Dieharder test suites: http://webhome.phy.duke.edu/~rgb/General/dieharder.php
NIST: https://nvlpubs.nist.gov/nistpubs/Legacy/SP/nistspecialpublication800-22r1a.pdf
Chi-square: I'm using R-studio or matlab (https://statsandr.com/blog/chi-square-test-of-independence-in-r/) and (https://www.mathworks.com/help/stats/chi2gof.html)
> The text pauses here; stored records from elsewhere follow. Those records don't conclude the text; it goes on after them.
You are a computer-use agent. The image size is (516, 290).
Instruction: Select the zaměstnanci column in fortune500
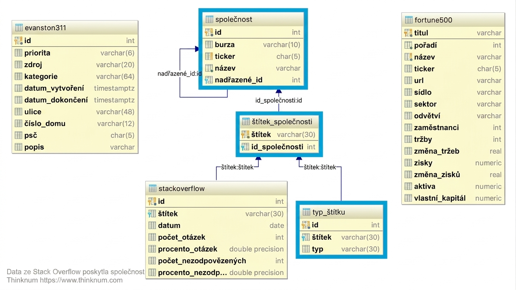[x=453, y=128]
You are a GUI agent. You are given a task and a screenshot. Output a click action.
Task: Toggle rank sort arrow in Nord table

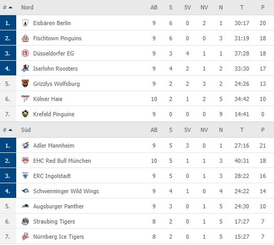[10, 7]
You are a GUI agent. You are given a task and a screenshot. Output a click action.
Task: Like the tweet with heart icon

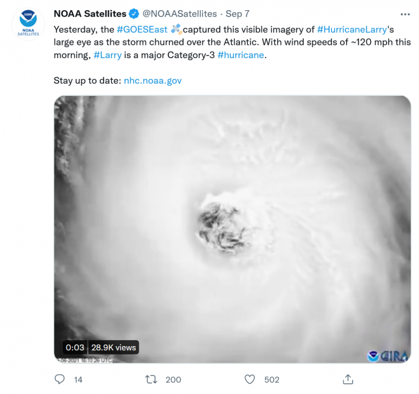point(250,379)
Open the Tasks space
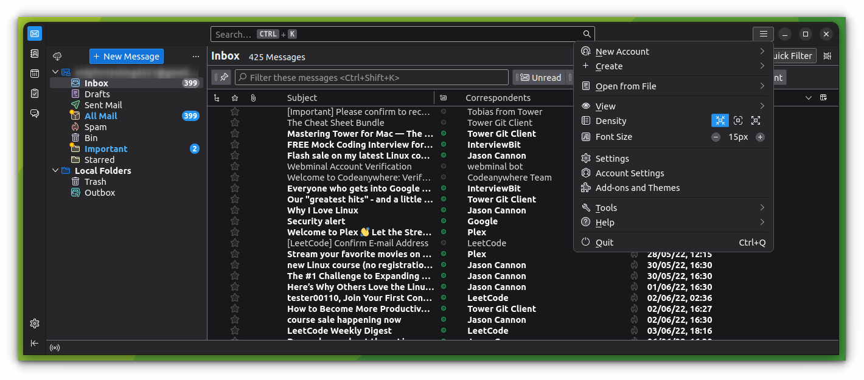Viewport: 864px width, 380px height. point(35,93)
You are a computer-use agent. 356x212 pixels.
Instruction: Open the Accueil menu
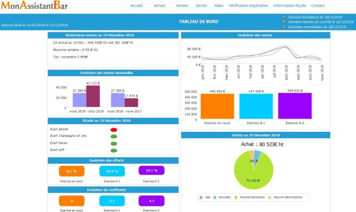(x=136, y=6)
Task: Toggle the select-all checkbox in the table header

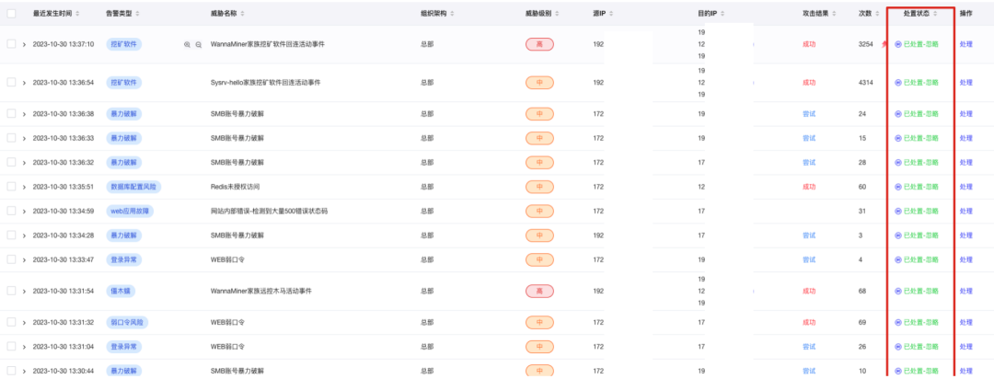Action: (12, 14)
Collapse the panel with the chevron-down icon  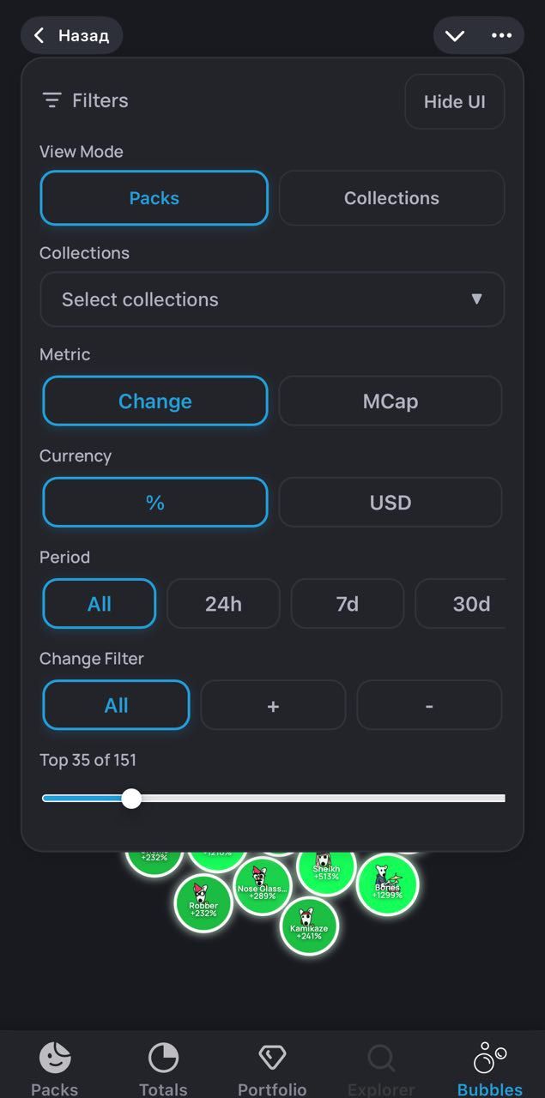(x=454, y=35)
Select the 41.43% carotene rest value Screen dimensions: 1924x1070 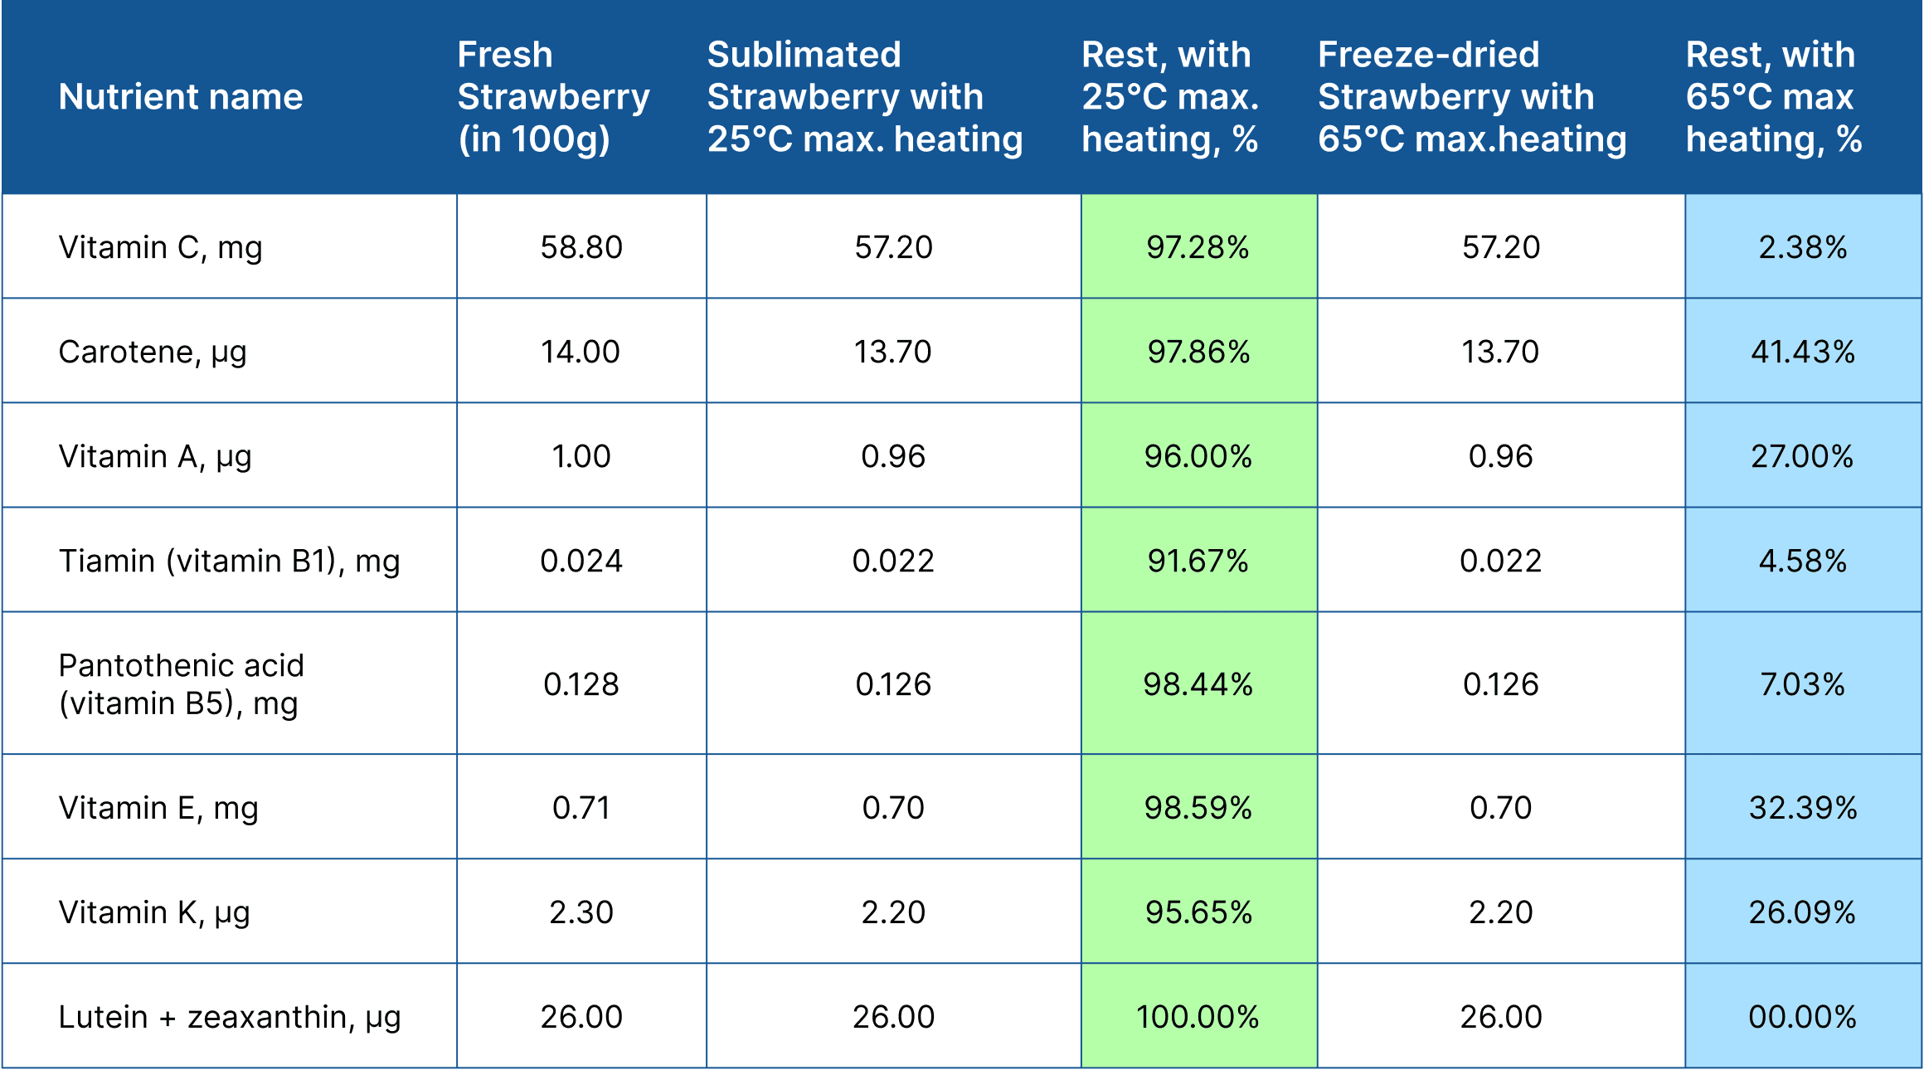coord(1803,352)
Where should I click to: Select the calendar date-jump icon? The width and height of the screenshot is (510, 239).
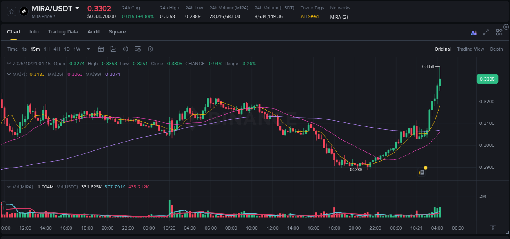coord(101,49)
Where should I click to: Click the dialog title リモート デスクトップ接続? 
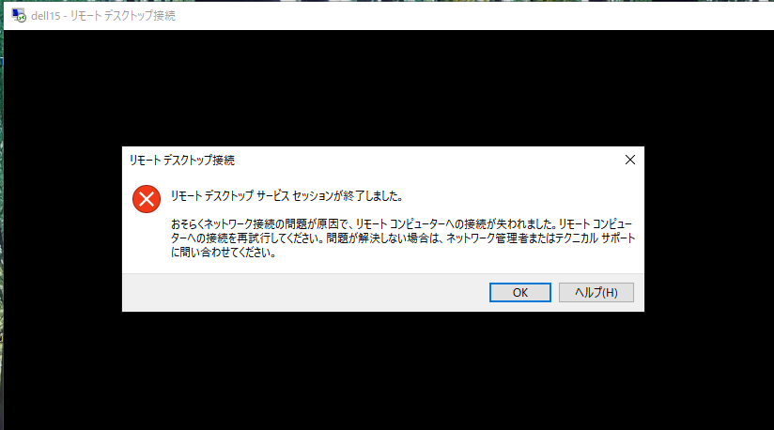(x=181, y=161)
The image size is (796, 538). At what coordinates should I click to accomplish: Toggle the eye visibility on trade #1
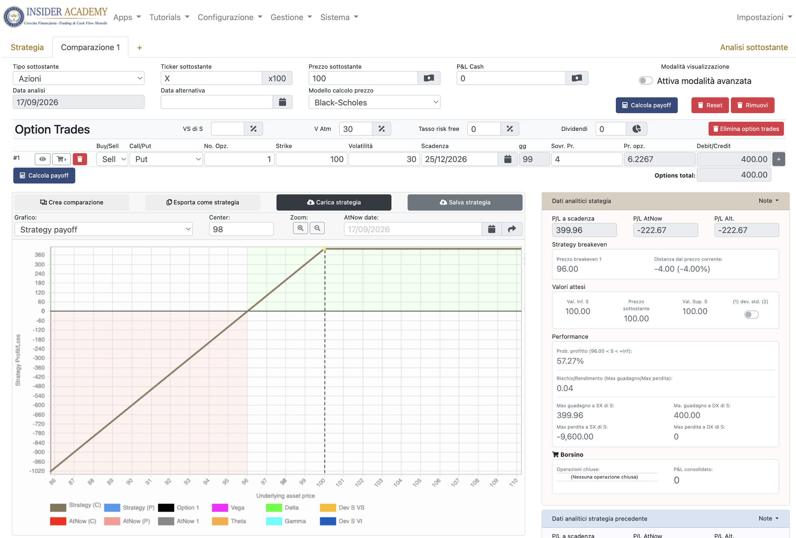tap(42, 159)
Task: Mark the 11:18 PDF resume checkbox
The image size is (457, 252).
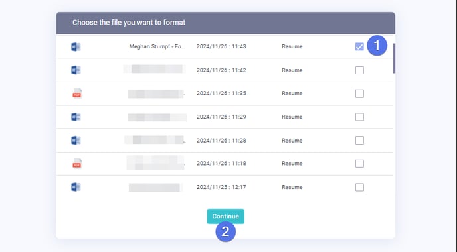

The test statistic is used to calculate a P-value that summarizes the strength of the evidence against the null hypothesis. For these tests, each P-value is the probability that a perfect random number generator would have produced a sequence less random than the sequence that was tested, given the kind of non-randomness assessed by the test. If a P-value for a test is determined to be equal to 1, then the sequence appears to have perfect randomness. A P-value of zero indicates that the sequence appears to be completely non-random. A significance level (α) can be chosen for the tests. If P-value ≥ α, then the null hypothesis is accepted; i.e., the sequence appears to be random. If P-value < α, then the null hypothesis is rejected; i.e., the sequence appears to be non-random.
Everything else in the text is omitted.